> [Testo da leggere]:
################

8.1. Ciò in quanto, a fronte di una garanzia consolidata e dunque pienamente efficace nei confronti della massa, una volta ricostituito l’attivo distribuibile attraverso la revoca del “pagamento” realizzato mediante il controvalore del bene sul quale la garanzia era stata costituita (secondo un percorso assimilabile alla realizzazione coattiva del credito in sede di espropriazione forzata, in entrambi i casi l’azione revocatoria essendo rivolta non tanto nei confronti di un “pagamento” eseguito dal debitore poi fallito, quanto degli effetti di un procedimento satisfattivo attivato dal creditore), la degradazione a chirografo del credito originariamente garantito integrerebbe essa stessa – in difetto di una azione di revoca dell’atto costitutivo della garanzia – una lesione della par condicio creditorum, per giunta in chiave sanzionatoria, quando invece la ratio della revocatoria fallimentare è semplicemente attrarre la soddisfazione del credito garantito in sede concorsuale, ai fini della sua compiuta graduazione rispetto a tutti i restanti crediti, sia concorsuali che prededucibili, secondo i criteri stabiliti dalla L. Fall., gli artt. 111,111-bis, 111-ter, 111-quater e 112.
8.2. La fattispecie non appare pacificamente assimilabile a quella della revoca del pagamento di un credito astrattamente privilegiato, in cui il creditore non ha acquisito alcun diritto, opponibile alla massa, a soddisfarsi sulla somma di denaro ricevuta; al contrario, in caso di pegno costituito al di fuori del c.d. periodo sospetto, l’efficacia della garanzia nei confronti del fallimento non può più essere posta in discussione, e la revoca del pagamento proveniente dalla vendita del bene comporterebbe il sostanziale venir meno del diritto consolidato del creditore ad esercitare la prelazione sulla somma incassata.
8.3. Sotto tale profilo andrebbe allora verificata l’applicabilità al caso di specie della teoria distributiva sopra richiamata, apparendo quantomeno dubbio che la realizzazione del pegno consolidato possa pregiudicare le ragioni di altri creditori privilegiati (ma, evidentemente, non muniti del medesimo privilegio pignoratizio) che potrebbero insinuarsi anche successivamente all’esercizio dell’azione revocatoria, e che pertanto la verifica dell’insussistenza di tale pregiudizio possa verificarsi solo in seguito alla ripartizione dell’attivo, secondo quanto affermato da Cass. Sez. U., n. 7028/2006.
8.4. In altri termini, occorre valutare se l’applicazione congiunta della L. Fall., art. 67, comma 2 e art. 70, comma 2 – nella lettura divisatane da Cass. 4785/2010 e 24627/2018 – non finisca per privare di efficacia una causa di prelazione costituita in forza di un atto non più suscettibile di essere ritenuto pregiudizievole per i creditori, al di là delle stesse esigenze della concorsualità.

################

> [Dati forniti]:

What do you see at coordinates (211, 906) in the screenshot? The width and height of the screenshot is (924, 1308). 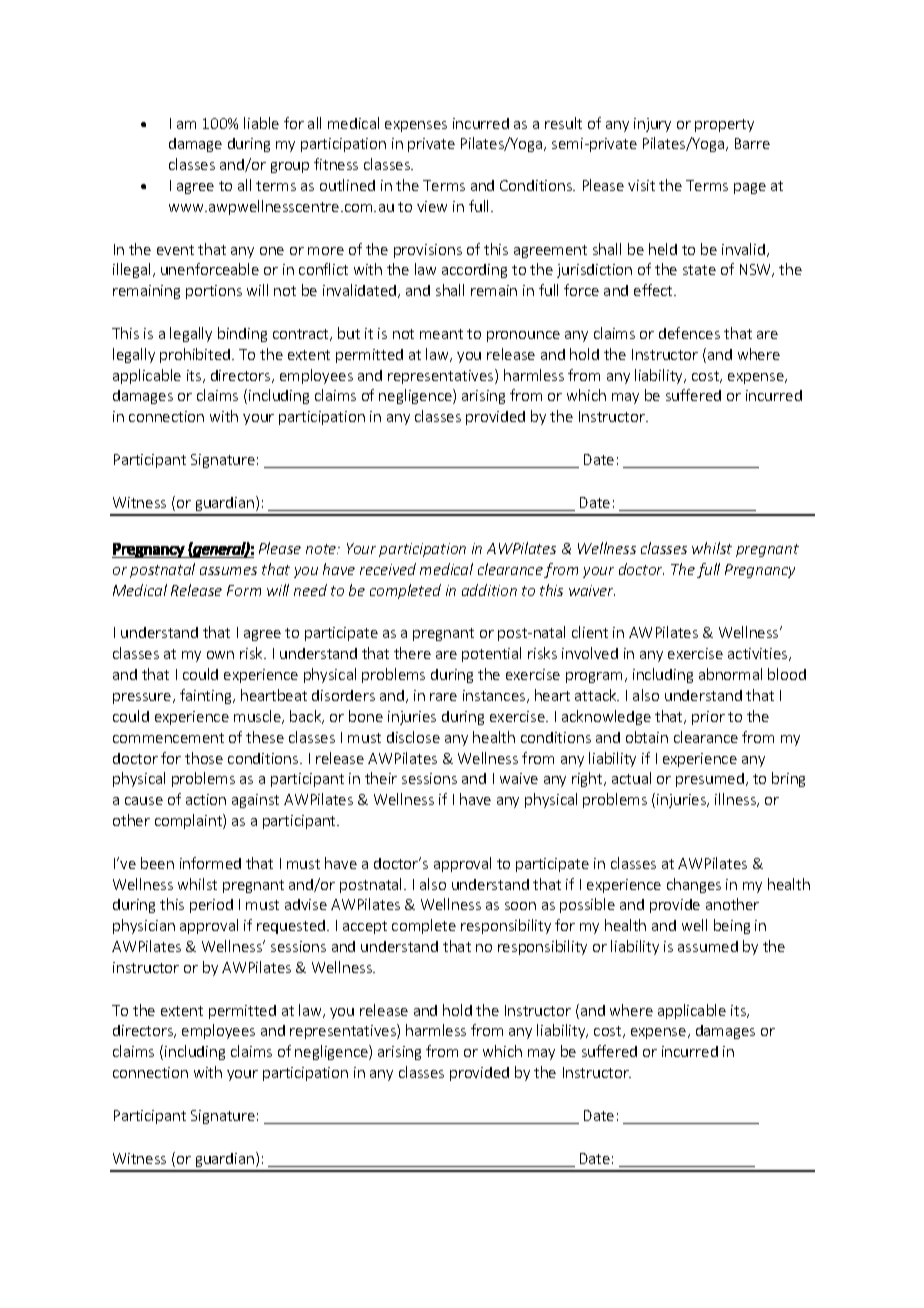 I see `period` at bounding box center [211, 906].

################

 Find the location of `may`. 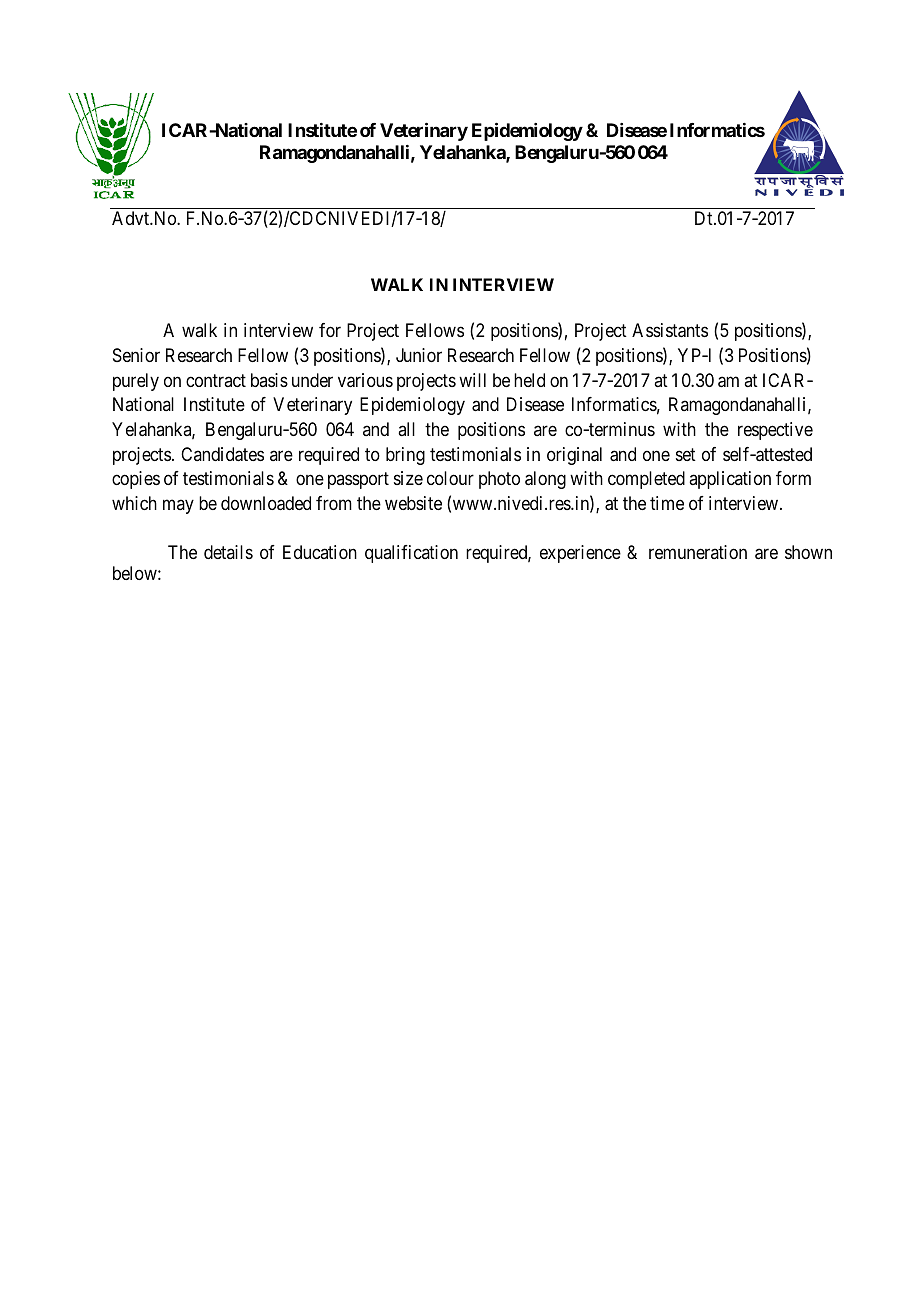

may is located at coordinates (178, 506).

################

> [Richiesta 1]:
Rispondi alle domande sul testo da leggere:
(a) Secondo il punto 8.1, qual è la ratio della revocatoria fallimentare?
(b) Quale pronuncia delle Sezioni Unite è citata nel punto 8.3?
(c) Quali articoli della L. Fall. sono applicati congiuntamente secondo il punto 8.4?
> [Richiesta 2]: Trascrivi parola per parola il brano del testo da leggere che comincia con le parole "8.2. La fattispecie" e si ferma dopo "sulla somma incassata.".
> [Richiesta 3]: Riassumi il testo da leggere in due frasi.
I dati sono materiale a sé, distinto dal testo.

> [Risposta 1]:
(a) Attrarre la soddisfazione del credito garantito in sede concorsuale, ai fini della sua compiuta graduazione rispetto a tutti i restanti crediti, sia concorsuali che prededucibili.
(b) Cass. Sez. U., n. 7028/2006.
(c) L'art. 67, comma 2, e l'art. 70, comma 2.

> [Risposta 2]:
8.2. La fattispecie non appare pacificamente assimilabile a quella della revoca del pagamento di un credito astrattamente privilegiato, in cui il creditore non ha acquisito alcun diritto, opponibile alla massa, a soddisfarsi sulla somma di denaro ricevuta; al contrario, in caso di pegno costituito al di fuori del c.d. periodo sospetto, l’efficacia della garanzia nei confronti del fallimento non può più essere posta in discussione, e la revoca del pagamento proveniente dalla vendita del bene comporterebbe il sostanziale venir meno del diritto consolidato del creditore ad esercitare la prelazione sulla somma incassata.

> [Risposta 3]: Di fronte a una garanzia consolidata e pienamente efficace verso la massa, la degradazione a chirografo del credito garantito dopo la revoca del pagamento lederebbe essa stessa la par condicio creditorum, mentre la revocatoria fallimentare mira soltanto ad attrarre la soddisfazione del credito in sede concorsuale. Occorre quindi valutare se l'applicazione congiunta della L. Fall., art. 67, comma 2, e art. 70, comma 2, non finisca per privare di efficacia una causa di prelazione costituita con un atto non più suscettibile di essere ritenuto pregiudizievole per i creditori.